-- Given passage follows --

- Conference: Mid-Eastern Athletic Conference
- Record: 12–15 (10–6 MEAC)
- Head coach: Robert McCullum (3rd season);
- Assistant coaches: Willie Powers; Jarrett Stephens;
- Home arena: Teaching Gym

= 2019–20 Florida A&M Rattlers basketball team =

American college basketball season

The 2019–20 Florida A&M Rattlers basketball team represented Florida A&M University in the 2019–20 NCAA Division I men's basketball season. The Rattlers, led by third-year head coach Robert McCullum, played their home games at the Teaching Gym in Tallahassee, Florida as members of the Mid-Eastern Athletic Conference. They finished the season 12–15, 10–6 in MEAC play to finish in a tie for fourth place. Florida A&M was ineligible for postseason play due to improper certification of student-athletes.

-- Given passage concluded --

● **Problems to work on**
[A] Can you copy the Florida A&M basketball text word for word, starting at "The 2019–20 Florida" and ending at "certification of student-athletes."?
[B] Which people does the Florida A&M basketball text name? List all of them.
You can disregard the listing that comes next.

-- Source material follows --

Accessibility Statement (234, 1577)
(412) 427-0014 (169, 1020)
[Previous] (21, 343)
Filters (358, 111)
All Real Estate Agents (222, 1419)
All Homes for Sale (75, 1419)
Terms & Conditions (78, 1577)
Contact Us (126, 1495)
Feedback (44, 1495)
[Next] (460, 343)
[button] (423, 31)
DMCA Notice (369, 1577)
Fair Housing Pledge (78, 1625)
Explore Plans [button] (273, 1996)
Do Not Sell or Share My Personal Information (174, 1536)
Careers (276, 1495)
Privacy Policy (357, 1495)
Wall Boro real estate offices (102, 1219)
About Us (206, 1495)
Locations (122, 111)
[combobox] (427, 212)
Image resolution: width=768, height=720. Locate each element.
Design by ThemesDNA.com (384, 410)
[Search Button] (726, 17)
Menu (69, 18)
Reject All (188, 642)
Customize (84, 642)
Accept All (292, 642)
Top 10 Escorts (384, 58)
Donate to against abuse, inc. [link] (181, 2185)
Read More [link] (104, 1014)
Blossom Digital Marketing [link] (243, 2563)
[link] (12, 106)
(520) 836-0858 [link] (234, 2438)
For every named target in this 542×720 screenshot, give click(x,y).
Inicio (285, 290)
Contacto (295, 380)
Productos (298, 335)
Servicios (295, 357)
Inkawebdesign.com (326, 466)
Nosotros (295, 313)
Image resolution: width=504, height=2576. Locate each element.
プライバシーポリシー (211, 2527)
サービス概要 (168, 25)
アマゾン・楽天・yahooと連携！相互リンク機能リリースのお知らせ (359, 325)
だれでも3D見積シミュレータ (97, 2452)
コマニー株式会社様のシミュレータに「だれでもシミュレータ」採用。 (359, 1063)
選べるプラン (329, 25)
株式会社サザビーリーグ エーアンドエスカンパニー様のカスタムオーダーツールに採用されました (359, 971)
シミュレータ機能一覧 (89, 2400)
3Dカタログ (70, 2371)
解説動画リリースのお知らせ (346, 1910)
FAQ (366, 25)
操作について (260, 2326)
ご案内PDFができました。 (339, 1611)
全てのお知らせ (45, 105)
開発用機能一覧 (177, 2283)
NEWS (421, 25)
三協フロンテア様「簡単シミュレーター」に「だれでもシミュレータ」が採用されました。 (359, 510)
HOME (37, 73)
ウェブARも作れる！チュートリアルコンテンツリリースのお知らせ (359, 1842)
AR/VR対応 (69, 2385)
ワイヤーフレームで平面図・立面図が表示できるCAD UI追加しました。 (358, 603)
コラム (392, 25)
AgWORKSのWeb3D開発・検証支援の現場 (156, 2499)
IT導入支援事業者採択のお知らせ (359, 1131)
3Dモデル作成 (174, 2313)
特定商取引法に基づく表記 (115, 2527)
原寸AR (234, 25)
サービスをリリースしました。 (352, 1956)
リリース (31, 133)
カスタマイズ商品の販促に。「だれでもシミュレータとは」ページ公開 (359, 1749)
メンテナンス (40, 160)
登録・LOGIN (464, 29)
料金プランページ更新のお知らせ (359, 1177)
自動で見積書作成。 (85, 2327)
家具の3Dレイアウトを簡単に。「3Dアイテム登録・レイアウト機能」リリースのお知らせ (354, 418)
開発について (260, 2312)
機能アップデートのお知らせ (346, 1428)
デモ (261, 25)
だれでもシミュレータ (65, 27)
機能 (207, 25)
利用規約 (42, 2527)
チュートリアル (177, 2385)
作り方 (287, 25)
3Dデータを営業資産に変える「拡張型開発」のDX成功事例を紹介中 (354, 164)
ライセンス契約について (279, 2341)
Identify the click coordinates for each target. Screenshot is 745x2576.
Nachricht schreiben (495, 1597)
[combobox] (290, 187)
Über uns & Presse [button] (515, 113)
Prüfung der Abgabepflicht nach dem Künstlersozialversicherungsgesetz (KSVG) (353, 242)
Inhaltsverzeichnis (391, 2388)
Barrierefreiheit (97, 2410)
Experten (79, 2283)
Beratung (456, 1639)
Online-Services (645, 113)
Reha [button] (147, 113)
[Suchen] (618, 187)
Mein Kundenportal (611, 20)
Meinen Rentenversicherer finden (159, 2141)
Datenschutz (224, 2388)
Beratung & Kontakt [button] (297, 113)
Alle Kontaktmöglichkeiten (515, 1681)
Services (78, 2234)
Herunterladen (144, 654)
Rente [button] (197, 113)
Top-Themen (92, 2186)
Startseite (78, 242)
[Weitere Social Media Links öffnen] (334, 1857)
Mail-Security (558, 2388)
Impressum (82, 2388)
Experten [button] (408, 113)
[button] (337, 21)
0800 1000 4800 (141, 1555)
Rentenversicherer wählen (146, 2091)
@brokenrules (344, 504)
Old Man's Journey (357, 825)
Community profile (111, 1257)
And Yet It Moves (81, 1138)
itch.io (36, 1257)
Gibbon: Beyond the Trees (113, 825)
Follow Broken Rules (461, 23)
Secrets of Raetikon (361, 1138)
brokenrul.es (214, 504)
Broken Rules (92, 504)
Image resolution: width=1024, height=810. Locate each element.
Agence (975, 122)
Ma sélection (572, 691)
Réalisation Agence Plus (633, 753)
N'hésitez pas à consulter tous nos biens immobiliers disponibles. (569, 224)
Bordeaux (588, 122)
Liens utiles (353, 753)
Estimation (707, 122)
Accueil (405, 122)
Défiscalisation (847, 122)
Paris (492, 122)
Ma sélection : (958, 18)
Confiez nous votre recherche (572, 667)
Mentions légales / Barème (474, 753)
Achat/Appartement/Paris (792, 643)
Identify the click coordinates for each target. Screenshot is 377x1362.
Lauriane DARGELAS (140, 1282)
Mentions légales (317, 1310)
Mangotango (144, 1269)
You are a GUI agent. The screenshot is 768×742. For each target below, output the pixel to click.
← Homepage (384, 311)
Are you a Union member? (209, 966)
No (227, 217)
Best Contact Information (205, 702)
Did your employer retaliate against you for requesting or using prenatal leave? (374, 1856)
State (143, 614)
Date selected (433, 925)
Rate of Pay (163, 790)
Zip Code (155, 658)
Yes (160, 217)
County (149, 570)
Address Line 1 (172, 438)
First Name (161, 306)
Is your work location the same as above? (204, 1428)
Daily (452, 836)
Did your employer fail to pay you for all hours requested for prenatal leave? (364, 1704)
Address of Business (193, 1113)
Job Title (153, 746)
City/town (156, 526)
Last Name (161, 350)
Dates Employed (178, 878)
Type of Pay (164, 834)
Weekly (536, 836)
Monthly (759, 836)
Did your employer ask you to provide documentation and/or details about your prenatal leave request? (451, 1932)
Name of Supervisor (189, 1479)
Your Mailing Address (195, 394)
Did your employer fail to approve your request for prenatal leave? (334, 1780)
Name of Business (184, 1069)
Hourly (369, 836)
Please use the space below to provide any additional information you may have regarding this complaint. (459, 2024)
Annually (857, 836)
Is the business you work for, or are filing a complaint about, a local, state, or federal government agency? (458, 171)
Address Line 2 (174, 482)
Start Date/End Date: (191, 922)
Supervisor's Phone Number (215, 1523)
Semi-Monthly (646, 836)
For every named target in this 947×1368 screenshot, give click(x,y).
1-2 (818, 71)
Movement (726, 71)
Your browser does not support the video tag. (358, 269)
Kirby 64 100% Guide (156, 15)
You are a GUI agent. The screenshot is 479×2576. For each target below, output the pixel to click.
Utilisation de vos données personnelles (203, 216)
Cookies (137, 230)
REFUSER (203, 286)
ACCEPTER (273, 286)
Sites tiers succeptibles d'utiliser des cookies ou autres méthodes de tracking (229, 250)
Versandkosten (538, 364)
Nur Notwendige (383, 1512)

-- Source material concluded --

● **Solutions to each task**
[A]
The 2019–20 Florida A&M Rattlers basketball team represented Florida A&M University in the 2019–20 NCAA Division I men's basketball season. The Rattlers, led by third-year head coach Robert McCullum, played their home games at the Teaching Gym in Tallahassee, Florida as members of the Mid-Eastern Athletic Conference. They finished the season 12–15, 10–6 in MEAC play to finish in a tie for fourth place. Florida A&M was ineligible for postseason play due to improper certification of student-athletes.

[B] Robert McCullum, Willie Powers, Jarrett Stephens